(Collection entries):
───

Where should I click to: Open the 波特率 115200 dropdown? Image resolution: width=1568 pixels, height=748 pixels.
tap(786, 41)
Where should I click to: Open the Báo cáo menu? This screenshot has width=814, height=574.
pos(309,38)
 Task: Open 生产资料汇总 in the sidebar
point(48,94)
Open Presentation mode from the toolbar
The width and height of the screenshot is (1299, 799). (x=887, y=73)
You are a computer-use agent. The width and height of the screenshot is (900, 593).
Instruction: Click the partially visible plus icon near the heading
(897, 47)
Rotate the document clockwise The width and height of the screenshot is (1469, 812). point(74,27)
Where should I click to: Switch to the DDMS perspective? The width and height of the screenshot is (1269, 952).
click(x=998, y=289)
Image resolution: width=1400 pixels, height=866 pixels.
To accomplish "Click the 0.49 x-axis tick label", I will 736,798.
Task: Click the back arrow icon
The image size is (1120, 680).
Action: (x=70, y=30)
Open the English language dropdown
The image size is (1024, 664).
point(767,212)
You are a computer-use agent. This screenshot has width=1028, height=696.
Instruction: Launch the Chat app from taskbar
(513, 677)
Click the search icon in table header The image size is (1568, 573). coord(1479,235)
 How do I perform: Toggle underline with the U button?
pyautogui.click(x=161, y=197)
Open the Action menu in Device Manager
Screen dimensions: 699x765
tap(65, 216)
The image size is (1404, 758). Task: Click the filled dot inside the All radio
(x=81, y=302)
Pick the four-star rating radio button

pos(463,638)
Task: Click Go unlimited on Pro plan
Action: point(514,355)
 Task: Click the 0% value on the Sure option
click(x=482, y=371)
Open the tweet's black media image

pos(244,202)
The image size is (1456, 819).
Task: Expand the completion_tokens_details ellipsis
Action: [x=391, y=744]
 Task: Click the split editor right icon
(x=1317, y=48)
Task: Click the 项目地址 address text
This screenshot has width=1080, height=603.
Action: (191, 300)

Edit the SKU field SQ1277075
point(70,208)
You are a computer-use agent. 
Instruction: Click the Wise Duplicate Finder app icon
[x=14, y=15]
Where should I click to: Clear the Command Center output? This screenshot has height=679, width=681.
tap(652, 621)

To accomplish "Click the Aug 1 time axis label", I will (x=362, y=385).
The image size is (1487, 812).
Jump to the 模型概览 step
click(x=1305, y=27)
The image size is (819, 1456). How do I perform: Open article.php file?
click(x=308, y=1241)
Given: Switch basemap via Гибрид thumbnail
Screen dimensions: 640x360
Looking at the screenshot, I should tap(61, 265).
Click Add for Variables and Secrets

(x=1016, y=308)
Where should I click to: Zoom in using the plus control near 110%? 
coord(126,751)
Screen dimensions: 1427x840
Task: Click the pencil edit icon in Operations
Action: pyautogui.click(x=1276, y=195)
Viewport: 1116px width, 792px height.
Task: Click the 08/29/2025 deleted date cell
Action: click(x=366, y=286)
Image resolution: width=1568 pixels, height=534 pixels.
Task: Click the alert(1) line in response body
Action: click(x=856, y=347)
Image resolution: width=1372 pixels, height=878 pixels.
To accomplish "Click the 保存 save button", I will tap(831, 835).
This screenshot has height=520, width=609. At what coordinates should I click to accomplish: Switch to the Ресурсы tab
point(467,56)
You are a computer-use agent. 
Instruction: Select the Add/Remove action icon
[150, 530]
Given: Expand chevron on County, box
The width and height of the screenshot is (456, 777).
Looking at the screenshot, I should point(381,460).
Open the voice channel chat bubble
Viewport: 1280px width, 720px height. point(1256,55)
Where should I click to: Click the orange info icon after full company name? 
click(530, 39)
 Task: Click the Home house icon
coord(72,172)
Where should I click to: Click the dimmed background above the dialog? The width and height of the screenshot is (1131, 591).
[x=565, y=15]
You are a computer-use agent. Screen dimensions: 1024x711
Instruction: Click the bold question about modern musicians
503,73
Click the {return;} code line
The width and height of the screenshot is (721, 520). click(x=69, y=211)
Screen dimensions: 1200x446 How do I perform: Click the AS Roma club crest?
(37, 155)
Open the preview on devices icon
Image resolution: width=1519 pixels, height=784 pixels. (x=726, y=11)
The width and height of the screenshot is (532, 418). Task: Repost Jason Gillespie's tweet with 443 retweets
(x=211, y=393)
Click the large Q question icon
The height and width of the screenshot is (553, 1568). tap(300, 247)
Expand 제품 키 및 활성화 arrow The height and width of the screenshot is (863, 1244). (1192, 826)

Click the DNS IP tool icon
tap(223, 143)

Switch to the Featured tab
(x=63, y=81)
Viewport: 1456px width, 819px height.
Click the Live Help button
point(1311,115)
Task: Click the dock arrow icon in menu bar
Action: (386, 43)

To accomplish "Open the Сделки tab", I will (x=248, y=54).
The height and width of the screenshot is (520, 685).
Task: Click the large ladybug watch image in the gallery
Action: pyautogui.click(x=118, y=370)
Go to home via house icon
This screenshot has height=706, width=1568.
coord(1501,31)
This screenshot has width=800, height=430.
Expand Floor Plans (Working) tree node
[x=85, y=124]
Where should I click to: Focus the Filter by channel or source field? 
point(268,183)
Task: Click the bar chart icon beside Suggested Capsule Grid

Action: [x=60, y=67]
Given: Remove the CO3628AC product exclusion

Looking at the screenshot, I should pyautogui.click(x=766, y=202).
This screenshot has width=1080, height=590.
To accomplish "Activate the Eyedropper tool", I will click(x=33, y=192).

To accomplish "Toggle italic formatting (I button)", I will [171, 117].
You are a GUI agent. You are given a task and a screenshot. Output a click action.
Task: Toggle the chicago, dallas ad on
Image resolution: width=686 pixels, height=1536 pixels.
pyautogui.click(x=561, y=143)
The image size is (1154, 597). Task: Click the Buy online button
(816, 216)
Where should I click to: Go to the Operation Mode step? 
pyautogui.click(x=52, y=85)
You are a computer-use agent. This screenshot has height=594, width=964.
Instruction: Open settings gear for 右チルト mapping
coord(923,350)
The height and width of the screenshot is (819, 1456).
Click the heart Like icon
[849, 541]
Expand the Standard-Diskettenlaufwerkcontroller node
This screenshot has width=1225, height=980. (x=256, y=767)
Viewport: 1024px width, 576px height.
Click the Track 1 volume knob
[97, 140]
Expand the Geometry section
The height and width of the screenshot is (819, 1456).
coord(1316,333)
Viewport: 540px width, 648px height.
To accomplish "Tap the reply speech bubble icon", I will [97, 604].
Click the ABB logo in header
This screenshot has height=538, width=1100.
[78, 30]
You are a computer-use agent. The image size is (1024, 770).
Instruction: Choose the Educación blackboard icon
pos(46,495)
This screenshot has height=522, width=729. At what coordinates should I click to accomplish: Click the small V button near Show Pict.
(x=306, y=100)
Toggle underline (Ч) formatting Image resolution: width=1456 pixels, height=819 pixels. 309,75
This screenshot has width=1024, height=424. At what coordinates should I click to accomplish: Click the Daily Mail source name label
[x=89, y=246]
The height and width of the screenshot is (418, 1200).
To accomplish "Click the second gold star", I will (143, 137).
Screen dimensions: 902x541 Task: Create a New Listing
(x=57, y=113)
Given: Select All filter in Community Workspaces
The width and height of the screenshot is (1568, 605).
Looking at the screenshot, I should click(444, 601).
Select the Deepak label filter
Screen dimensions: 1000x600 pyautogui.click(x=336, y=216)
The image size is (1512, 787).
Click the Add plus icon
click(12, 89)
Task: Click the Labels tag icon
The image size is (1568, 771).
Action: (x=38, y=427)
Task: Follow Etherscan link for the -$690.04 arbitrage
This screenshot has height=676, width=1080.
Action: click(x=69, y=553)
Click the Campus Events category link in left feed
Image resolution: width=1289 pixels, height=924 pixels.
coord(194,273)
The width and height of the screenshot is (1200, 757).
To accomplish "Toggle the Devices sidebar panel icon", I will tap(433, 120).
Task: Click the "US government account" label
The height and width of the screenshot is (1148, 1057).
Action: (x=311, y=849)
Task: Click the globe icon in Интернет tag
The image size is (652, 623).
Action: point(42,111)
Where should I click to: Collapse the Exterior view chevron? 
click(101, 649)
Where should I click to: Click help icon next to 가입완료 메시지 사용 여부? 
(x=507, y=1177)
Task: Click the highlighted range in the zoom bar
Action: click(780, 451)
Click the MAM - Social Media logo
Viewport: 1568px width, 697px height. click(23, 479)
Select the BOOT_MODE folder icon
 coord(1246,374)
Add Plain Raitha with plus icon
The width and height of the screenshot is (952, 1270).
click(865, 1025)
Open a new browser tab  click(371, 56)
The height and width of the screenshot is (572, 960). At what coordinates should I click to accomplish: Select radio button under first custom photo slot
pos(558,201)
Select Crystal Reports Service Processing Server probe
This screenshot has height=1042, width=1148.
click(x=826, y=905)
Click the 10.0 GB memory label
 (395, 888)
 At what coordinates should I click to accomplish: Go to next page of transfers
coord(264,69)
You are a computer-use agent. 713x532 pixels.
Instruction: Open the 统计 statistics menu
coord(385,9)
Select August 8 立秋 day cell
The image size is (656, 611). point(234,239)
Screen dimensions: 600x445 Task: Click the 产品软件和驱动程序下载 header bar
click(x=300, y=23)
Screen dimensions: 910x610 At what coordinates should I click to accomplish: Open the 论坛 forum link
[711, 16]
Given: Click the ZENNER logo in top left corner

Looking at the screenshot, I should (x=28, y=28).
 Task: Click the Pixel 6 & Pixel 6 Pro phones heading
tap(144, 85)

───

(PROBLEM TO WORK ON): Copy out the part of the data above that opens with the line containing "Viewport: 540px width, 648px height." and closes with the line containing "[x=89, y=246]", keeping both of those lines.

(EXERCISE ANSWER):
Viewport: 540px width, 648px height.
To accomplish "Tap the reply speech bubble icon", I will [97, 604].
Click the ABB logo in header
This screenshot has height=538, width=1100.
[78, 30]
You are a computer-use agent. The image size is (1024, 770).
Instruction: Choose the Educación blackboard icon
pos(46,495)
This screenshot has height=522, width=729. At what coordinates should I click to accomplish: Click the small V button near Show Pict.
(x=306, y=100)
Toggle underline (Ч) formatting Image resolution: width=1456 pixels, height=819 pixels. 309,75
This screenshot has width=1024, height=424. At what coordinates should I click to accomplish: Click the Daily Mail source name label
[x=89, y=246]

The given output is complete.